Zum Auftakt des Prozesses wurden einige der Angeklagten in eine verglaste Abteilung des Gerichtssaals geführt. Unter ihnen war auch der einzig noch lebende mutmaßliche Angreifer, Salah Abdeslam. Gegen sechs der Angeklagten findet der Prozess in Abwesenheit statt.
Abdeslam bekennt sich zum IS
Abdeslam bekannte sich schon bei der Feststellung der Personalien zur Dschihadistenmiliz IS. "Ich habe jeden Beruf aufgegeben, um Kämpfer des Islamischen Staates zu werden", antwortete Abdeslam auf die Frage nach seinem Beruf.
Der 31-Jährige soll drei der Attentäter zum Fußballstadion gebracht und selber einen Sprengstoffgürtel getragen haben. Abdeslam hatte die vergangenen fünf Jahre in Isolationshaft verbracht und bislang die Aussage zu den Taten verweigert.

Salah Abdeslam bekannte sich zum Auftakt des Prozesses zum IS.
Prozess soll mehrere Monate dauern
An den ersten beiden Prozesstagen werden die knapp 1800 Nebenkläger aufgerufen, unter ihnen Betroffene und Angehörige aus etwa 20 Ländern. Der Prozess soll neun Monate dauern. Im September sollen Ermittlungsergebnisse und Beweise präsentiert werden. Im Oktober sollen Geschädigte zu Wort kommen, im November und Dezember Regierungsbeamte, unter ihnen der damalige Präsident François Hollande, aber auch Verwandte der Angreifer.
Ein Urteil ist frühestens im Mai 2022 zu erwarten. Abdeslam und mehreren anderen Angeklagten drohen lebenslange Haftstrafen. "Die gesamte Welt beobachtet uns", sagte Justizminister Eric Dupond-Moretti französischen TV-Sendern.

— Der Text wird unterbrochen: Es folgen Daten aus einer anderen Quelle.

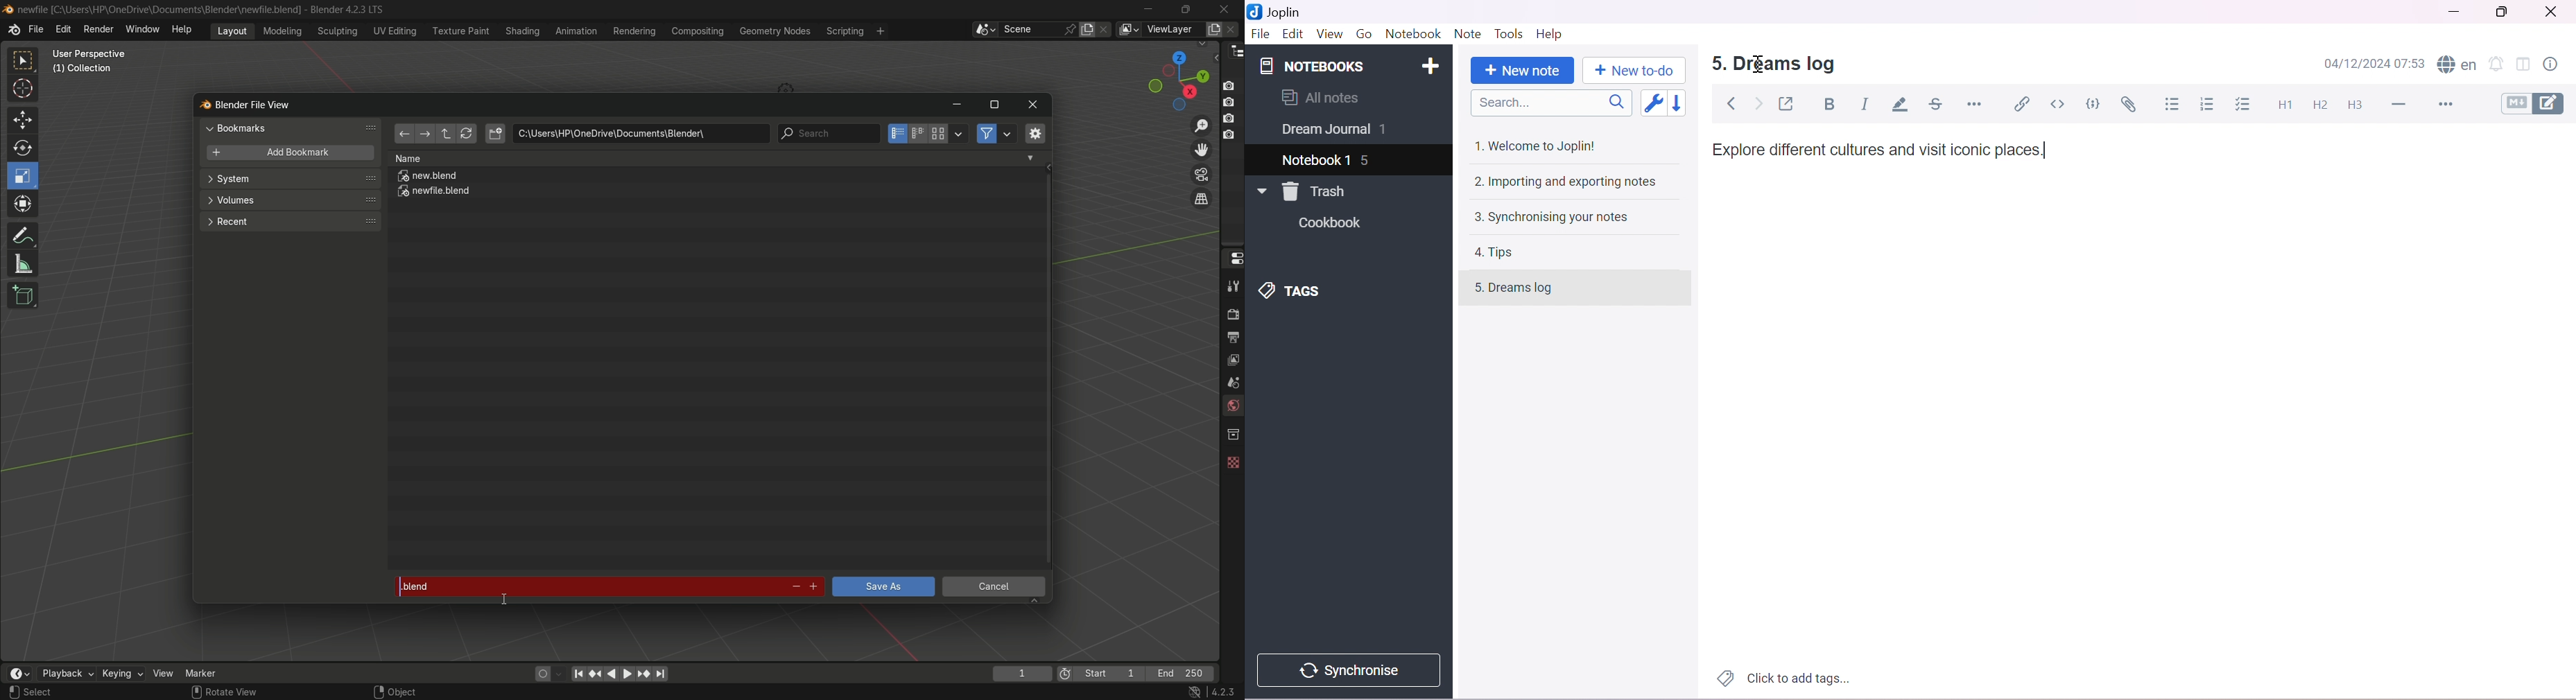  I want to click on marker, so click(211, 672).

Die Ereignisse hätten sich tief in das kollektive Gedächtnis eingegraben, fügte er hinzu.

Islamistische Extremisten griffen am Abend des 13. November 2015 in einer koordinierten Aktion zahlreiche Ziele in Frankreichs Hauptstadt Paris an. In der Konzerthalle Bataclan richteten sie während eines Auftritts der Band "Eagles of Death Metal" ein Massaker an und töteten 90 Menschen. Im Osten der Stadt beschossen sie Bars und Restaurants. Am Stade de France in Saint-Denis sprengten sich Selbstmordattentäter während des Fußball-Freundschaftsspiels zwischen Deutschland und Frankreich in die Luft. Es waren die bislang folgenschwersten Angriffe in Friedenszeiten für Frankreich. Insgesamt starben 130 Menschen.
Laschet besucht Gedenkstätte
In Paris gedachte Unions-Kanzlerkandidat Armin Laschet der Opfer und legte eine Rose an einem Gedenkstein nieder. "Das war ein Anschlag auf unsere Lebensform", sagte der CDU-Chef. "Wir brauchen mehr Europa gegen den Terrorismus", sagte er mit Hinweis darauf, dass die Täter aus Brüssel gekommen waren und durch Deutschland reisten, um dann in Paris einen Anschlag zu verüben. "Deutschland und Frankreich können hier für Europa ein Motor sein", sagte der nordrhein-westfälische Ministerpräsident.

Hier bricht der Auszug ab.